In the Oxford English Dictionary "common law" is described as "The unwritten law of England, administered by the King's courts, which purports to be derived from ancient usage, and is embodied in the older commentaries and the reports of abridged cases", as opposed, in that sense, to statute law, and as distinguished from the equity administered by the Chancery and similar courts, and from other systems such as ecclesiastical law, and admiralty law. For usage in the United States the description is "the body of legal doctrine which is the foundation of the law administered in all states settled from England, and those formed by later settlement or division from them".
Professor John Makdisi's article "The Islamic Origins of the Common Law" in the North Carolina Law Review theorized that English common law was influenced by medieval Islamic law. Makdisi drew comparisons between the "royal English contract protected by the action of debt" and the "Islamic Aqd", the "English assize of novel disseisin" and the "Islamic Istihqaq", and the "English jury" and the "Islamic Lafif" in the classical Maliki school of Islamic jurisprudence, and argued that these institutions were transmitted to England by the Normans, "through the close connection between the Norman kingdoms of Roger II in Sicily — ruling over a conquered Islamic administration — and Henry II in England." Makdisi also argued that the "law schools known as Inns of Court" in England may have also originated from Islamic law. He states that the methodology of legal precedent and reasoning by analogy are also similar in both the Islamic and common law systems. Other legal scholars such as Monica Gaudiosi, Gamal Moursi Badr and A. Hudson have argued that the English trust and agency institutions, which were introduced by Crusaders, may have been adapted from the Islamic Waqf and Hawala institutions they came across in the Middle East. Paul Brand also notes parallels between the Waqf and the trusts used to establish Merton College by Walter de Merton, who had connections with the Knights Templar.

Early development

In 1276, the concept of "time immemorial" often applied in common law was defined as being any time before 6 July 1189.
Since 1189, English law has been a common law, not a civil law system; in other words, no comprehensive codification of the law has taken place and judicial precedents are binding as opposed to persuasive. This may be a legacy of the Norman conquest of England, when a number of legal concepts and institutions from Norman law were introduced to England. In the early centuries of English common law, the justices and judges were responsible for adapting the system of writs to meet everyday needs, applying a mixture of precedent and common sense to build up a body of internally consistent law. An example is the Law Merchant derived from the "Pie-Powder" Courts, named from a corruption of the French pieds-poudrés implying ad hoc marketplace courts.
Following Montesquieu's theory of the "separation of powers", only Parliament has the power to legislate; but in the event of a statute is ambiguous, the courts have exclusive power to decide its true meaning, using the principles of statutory interpretation. Since the courts have no authority to legislate, the "legal fiction" is that they "declare" the common law. The House of Lords took this "declaratory power" a stage further in DPP v Shaw, where, in creating the new crime of "conspiracy to corrupt public morals", Viscount Simonds claimed the court had a "residual power to protect the moral welfare of the state". As Parliament became ever more established and influential, Parliamentary legislation gradually overtook judicial law-making such that today's judges are able to innovate only in certain very narrowly defined areas.

Overseas influences

Reciprocity

England exported its common law and statute law to most parts of the British Empire, and many aspects of that system have survived after Independence from British rule, and the influences are often reciprocal. "English law" prior to the American Revolutionary Wars is still an influence on United States law, and provides the basis for many American legal traditions and principles.

* **PROVIDED MATERIAL**:

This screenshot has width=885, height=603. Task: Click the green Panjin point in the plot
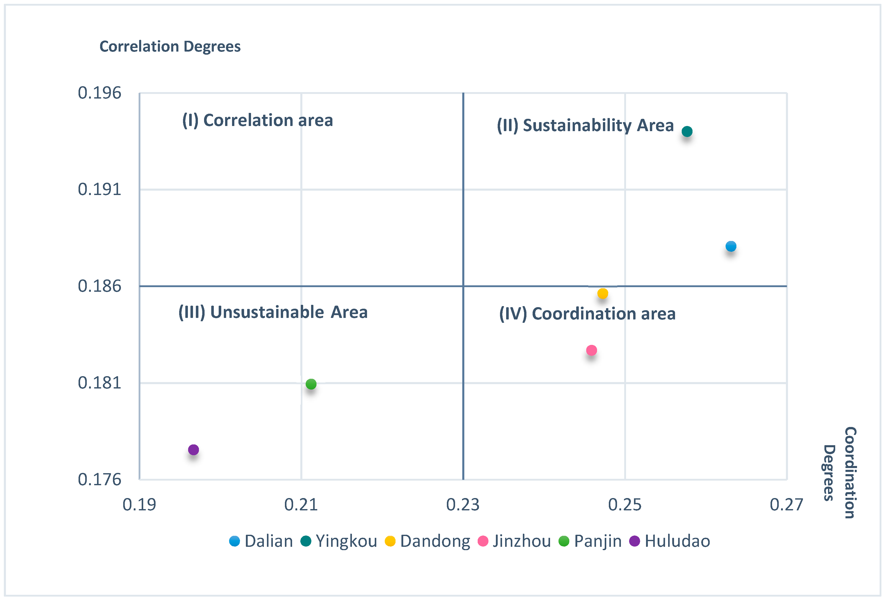click(x=311, y=384)
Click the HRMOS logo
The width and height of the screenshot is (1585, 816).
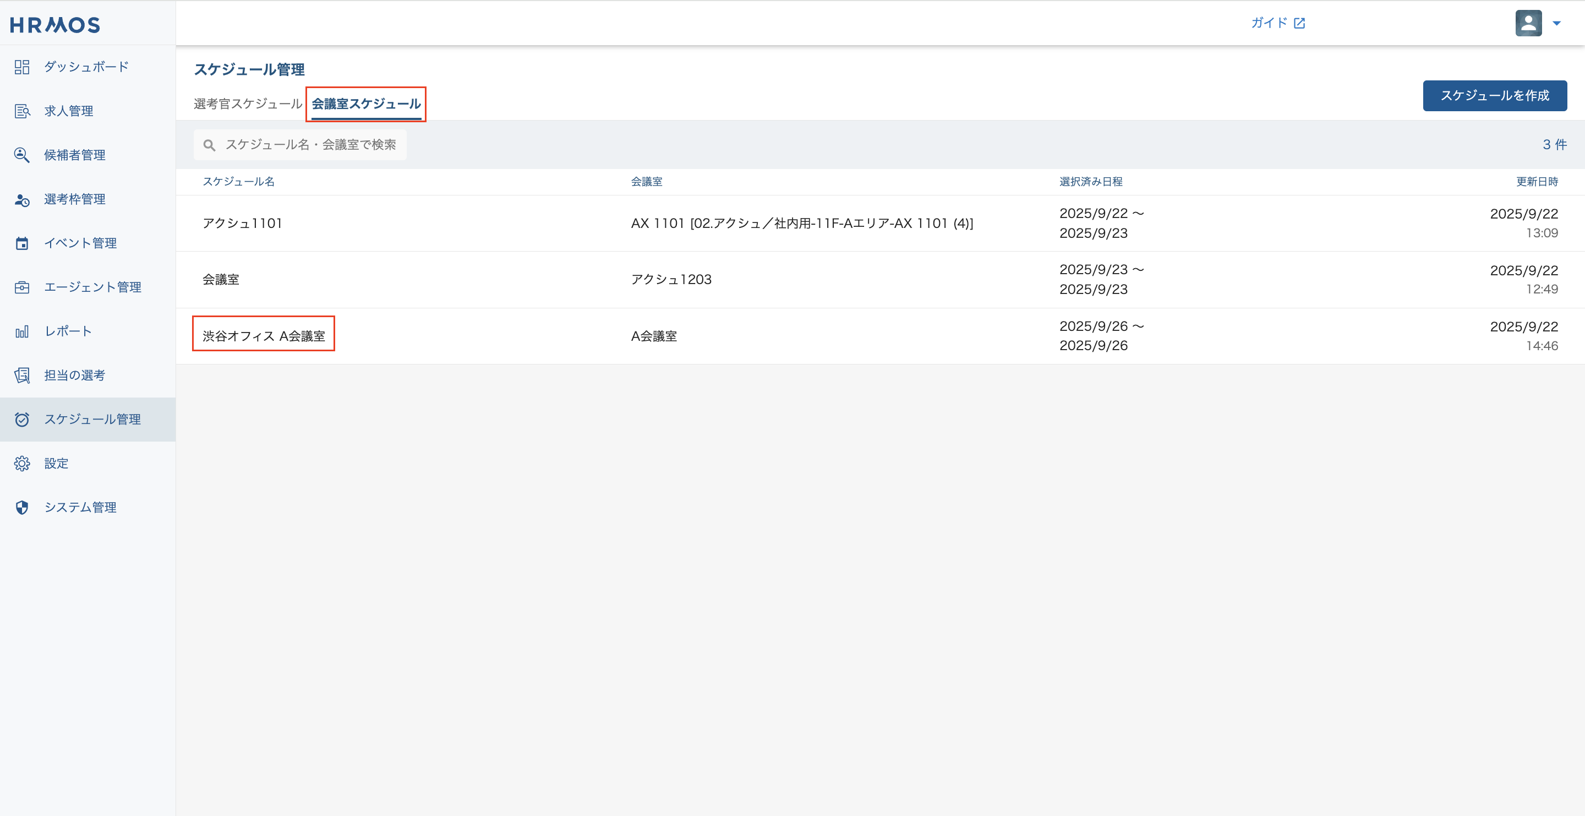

* **WHAT IS ASKED**:
1. Decide whether each statement agrees with the passage on English common law, answering yes or no and quoting the deciding words of the passage. (a) The phrase "time immemorial" was set to mean any time before 6 July 1189. (b) In English common law, judicial precedents are only persuasive. (c) Makdisi's article appeared in the Harvard Law Review.
2. From the passage on English common law, quote the stretch that begins at the words "Reciprocity" and stops after "traditions and principles.".
3. Continue the passage on English common law from the point where it stops.
The material is unrelated to the passage on English common law.

* **SET OF ANSWERS**:
1.
(a) Yes: "defined as being any time before 6 July 1189"
(b) No: "judicial precedents are binding as opposed to persuasive"
(c) No: "in the North Carolina Law Review"

2.
Reciprocity

England exported its common law and statute law to most parts of the British Empire, and many aspects of that system have survived after Independence from British rule, and the influences are often reciprocal. "English law" prior to the American Revolutionary Wars is still an influence on United States law, and provides the basis for many American legal traditions and principles.

3.
After independence, English common law still exerted influence over American common law – for example, Byrne v Boadle, which first applied the res ipsa loquitur doctrine. Jurisdictions that have kept to the common law may incorporate modern legal developments from England, and English decisions are usually persuasive in such jurisdictions.
In the United States, each state has its own supreme court with final appellate jurisdiction, while the US Supreme Court has the final say over federal matters, resulting in the development of state common law. By contrast, in Australia, one common law exists.

Courts of final appeal

After Britain's colonial period, jurisdictions that had inherited and adopted England's common law developed their courts of final appeal in differing ways: jurisdictions still under the British crown are subject to the Judicial Committee of the Privy Council in London. For a long period, the British Dominions used London's Privy Council as their final appeal court, although one by one they eventually established their local supreme court. New Zealand was the last Dominion to abandon the Privy Council, setting up its own Supreme Court in 2004. Even after independence, many former British colonies in the Commonwealth continued to use the Privy Council, as it offered a readily available high-grade service. In particular, several Caribbean island nations found the Privy Council advantageous.

International law and commerce

Britain is a dualist in its relationship with international law, so international treaties must be formally ratified by Parliament and incorporated into statute before such supranational laws become binding in the UK.
Britain has long been a major trading nation, exerting a strong influence on the law of shipping and maritime trade. The English law of salvage, collisions, ship arrest, and carriage of goods by sea are subject to international conventions which Britain played a leading role in drafting. Many of these conventions incorporate principles derived from English common law and documentary procedures.

British jurisdictions

The United Kingdom of Great Britain and Northern Ireland comprises three legal jurisdictions: England and Wales, Scotland and Northern Ireland. Although Scotland and Northern Ireland form part of the United Kingdom and share the Parliament at Westminster as the primary legislature, they have separate legal systems. Scotland became part of the UK over 300 years ago, but Scots law has remained remarkably distinct from English law. The UK's highest civil appeal court is the Supreme Court of the United Kingdom, whose decisions, and those of its predecessor the House of Lords, unless obviously limited to a principle of distinct English and Welsh, Scottish or Northern Irish law, are binding on all three UK jurisdictions, as in Donoghue v Stevenson, a Scots case that forms the basis of the UK's law of negligence.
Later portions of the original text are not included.